### PROBLEM TO SOLVE
Recast these lines as a Markdown table with a column named Row for the row number and a column named Line for the line itself, leaving out any blank lines.

• • • • • • •

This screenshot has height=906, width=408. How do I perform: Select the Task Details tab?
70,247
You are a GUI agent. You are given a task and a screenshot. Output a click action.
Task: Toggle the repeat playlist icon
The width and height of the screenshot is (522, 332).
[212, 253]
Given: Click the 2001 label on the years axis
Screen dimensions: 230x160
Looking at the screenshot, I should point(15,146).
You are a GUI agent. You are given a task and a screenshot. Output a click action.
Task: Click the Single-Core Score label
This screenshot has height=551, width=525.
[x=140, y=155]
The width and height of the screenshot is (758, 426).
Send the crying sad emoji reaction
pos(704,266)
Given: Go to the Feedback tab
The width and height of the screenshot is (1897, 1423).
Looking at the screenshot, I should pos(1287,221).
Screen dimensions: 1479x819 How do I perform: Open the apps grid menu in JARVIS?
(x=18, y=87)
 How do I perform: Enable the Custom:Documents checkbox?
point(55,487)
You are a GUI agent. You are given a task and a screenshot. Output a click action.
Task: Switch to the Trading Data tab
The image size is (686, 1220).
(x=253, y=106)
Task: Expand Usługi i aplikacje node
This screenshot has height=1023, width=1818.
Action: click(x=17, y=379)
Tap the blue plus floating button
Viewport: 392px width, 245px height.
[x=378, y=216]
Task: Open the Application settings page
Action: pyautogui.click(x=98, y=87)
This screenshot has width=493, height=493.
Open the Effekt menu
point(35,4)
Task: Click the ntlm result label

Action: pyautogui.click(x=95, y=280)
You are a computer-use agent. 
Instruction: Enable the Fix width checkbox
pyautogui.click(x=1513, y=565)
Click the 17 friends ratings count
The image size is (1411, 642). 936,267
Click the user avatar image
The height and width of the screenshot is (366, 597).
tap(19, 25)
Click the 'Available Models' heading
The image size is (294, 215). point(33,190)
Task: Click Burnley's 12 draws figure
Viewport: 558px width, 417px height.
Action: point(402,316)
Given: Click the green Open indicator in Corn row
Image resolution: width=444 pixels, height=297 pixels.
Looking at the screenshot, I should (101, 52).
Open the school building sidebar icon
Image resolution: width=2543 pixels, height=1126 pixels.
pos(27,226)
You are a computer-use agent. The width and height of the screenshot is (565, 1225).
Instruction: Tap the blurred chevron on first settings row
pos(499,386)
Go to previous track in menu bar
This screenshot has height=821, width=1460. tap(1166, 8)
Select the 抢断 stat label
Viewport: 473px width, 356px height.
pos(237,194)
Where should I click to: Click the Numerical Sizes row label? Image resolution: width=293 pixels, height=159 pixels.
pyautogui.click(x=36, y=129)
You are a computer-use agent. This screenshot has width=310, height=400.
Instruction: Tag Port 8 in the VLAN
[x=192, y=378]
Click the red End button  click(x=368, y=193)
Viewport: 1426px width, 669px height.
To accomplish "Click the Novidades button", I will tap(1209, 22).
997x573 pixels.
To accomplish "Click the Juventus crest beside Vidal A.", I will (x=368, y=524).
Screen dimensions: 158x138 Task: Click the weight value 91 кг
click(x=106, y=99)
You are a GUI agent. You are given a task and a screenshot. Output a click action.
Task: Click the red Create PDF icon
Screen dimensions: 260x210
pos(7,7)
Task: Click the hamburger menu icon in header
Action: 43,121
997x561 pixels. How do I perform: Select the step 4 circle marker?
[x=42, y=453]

• • • • • • •

### ANSWER
| Row | Line |
|---|---|
| 1 | This screenshot has height=906, width=408. How do I perform: Select the Task Details tab? |
| 2 | 70,247 |
| 3 | You are a GUI agent. You are given a task and a screenshot. Output a click action. |
| 4 | Task: Toggle the repeat playlist icon |
| 5 | The width and height of the screenshot is (522, 332). |
| 6 | [212, 253] |
| 7 | Given: Click the 2001 label on the years axis |
| 8 | Screen dimensions: 230x160 |
| 9 | Looking at the screenshot, I should point(15,146). |
| 10 | You are a GUI agent. You are given a task and a screenshot. Output a click action. |
| 11 | Task: Click the Single-Core Score label |
| 12 | This screenshot has height=551, width=525. |
| 13 | [x=140, y=155] |
| 14 | The width and height of the screenshot is (758, 426). |
| 15 | Send the crying sad emoji reaction |
| 16 | pos(704,266) |
| 17 | Given: Go to the Feedback tab |
| 18 | The width and height of the screenshot is (1897, 1423). |
| 19 | Looking at the screenshot, I should pos(1287,221). |
| 20 | Screen dimensions: 1479x819 How do I perform: Open the apps grid menu in JARVIS? |
| 21 | (x=18, y=87) |
| 22 |  How do I perform: Enable the Custom:Documents checkbox? |
| 23 | point(55,487) |
| 24 | You are a GUI agent. You are given a task and a screenshot. Output a click action. |
| 25 | Task: Switch to the Trading Data tab |
| 26 | The image size is (686, 1220). |
| 27 | (x=253, y=106) |
| 28 | Task: Expand Usługi i aplikacje node |
| 29 | This screenshot has height=1023, width=1818. |
| 30 | Action: click(x=17, y=379) |
| 31 | Tap the blue plus floating button |
| 32 | Viewport: 392px width, 245px height. |
| 33 | [x=378, y=216] |
| 34 | Task: Open the Application settings page |
| 35 | Action: pyautogui.click(x=98, y=87) |
| 36 | This screenshot has width=493, height=493. |
| 37 | Open the Effekt menu |
| 38 | point(35,4) |
| 39 | Task: Click the ntlm result label |
| 40 | Action: pyautogui.click(x=95, y=280) |
| 41 | You are a computer-use agent.  |
| 42 | Instruction: Enable the Fix width checkbox |
| 43 | pyautogui.click(x=1513, y=565) |
| 44 | Click the 17 friends ratings count |
| 45 | The image size is (1411, 642). 936,267 |
| 46 | Click the user avatar image |
| 47 | The height and width of the screenshot is (366, 597). |
| 48 | tap(19, 25) |
| 49 | Click the 'Available Models' heading |
| 50 | The image size is (294, 215). point(33,190) |
| 51 | Task: Click Burnley's 12 draws figure |
| 52 | Viewport: 558px width, 417px height. |
| 53 | Action: point(402,316) |
| 54 | Given: Click the green Open indicator in Corn row |
| 55 | Image resolution: width=444 pixels, height=297 pixels. |
| 56 | Looking at the screenshot, I should (101, 52). |
| 57 | Open the school building sidebar icon |
| 58 | Image resolution: width=2543 pixels, height=1126 pixels. |
| 59 | pos(27,226) |
| 60 | You are a computer-use agent. The width and height of the screenshot is (565, 1225). |
| 61 | Instruction: Tap the blurred chevron on first settings row |
| 62 | pos(499,386) |
| 63 | Go to previous track in menu bar |
| 64 | This screenshot has height=821, width=1460. tap(1166, 8) |
| 65 | Select the 抢断 stat label |
| 66 | Viewport: 473px width, 356px height. |
| 67 | pos(237,194) |
| 68 | Where should I click to: Click the Numerical Sizes row label? Image resolution: width=293 pixels, height=159 pixels. |
| 69 | pyautogui.click(x=36, y=129) |
| 70 | You are a computer-use agent. This screenshot has width=310, height=400. |
| 71 | Instruction: Tag Port 8 in the VLAN |
| 72 | [x=192, y=378] |
| 73 | Click the red End button  click(x=368, y=193) |
| 74 | Viewport: 1426px width, 669px height. |
| 75 | To accomplish "Click the Novidades button", I will tap(1209, 22). |
| 76 | 997x573 pixels. |
| 77 | To accomplish "Click the Juventus crest beside Vidal A.", I will (x=368, y=524). |
| 78 | Screen dimensions: 158x138 Task: Click the weight value 91 кг |
| 79 | click(x=106, y=99) |
| 80 | You are a GUI agent. You are given a task and a screenshot. Output a click action. |
| 81 | Task: Click the red Create PDF icon |
| 82 | Screen dimensions: 260x210 |
| 83 | pos(7,7) |
| 84 | Task: Click the hamburger menu icon in header |
| 85 | Action: 43,121 |
| 86 | 997x561 pixels. How do I perform: Select the step 4 circle marker? |
| 87 | [x=42, y=453] |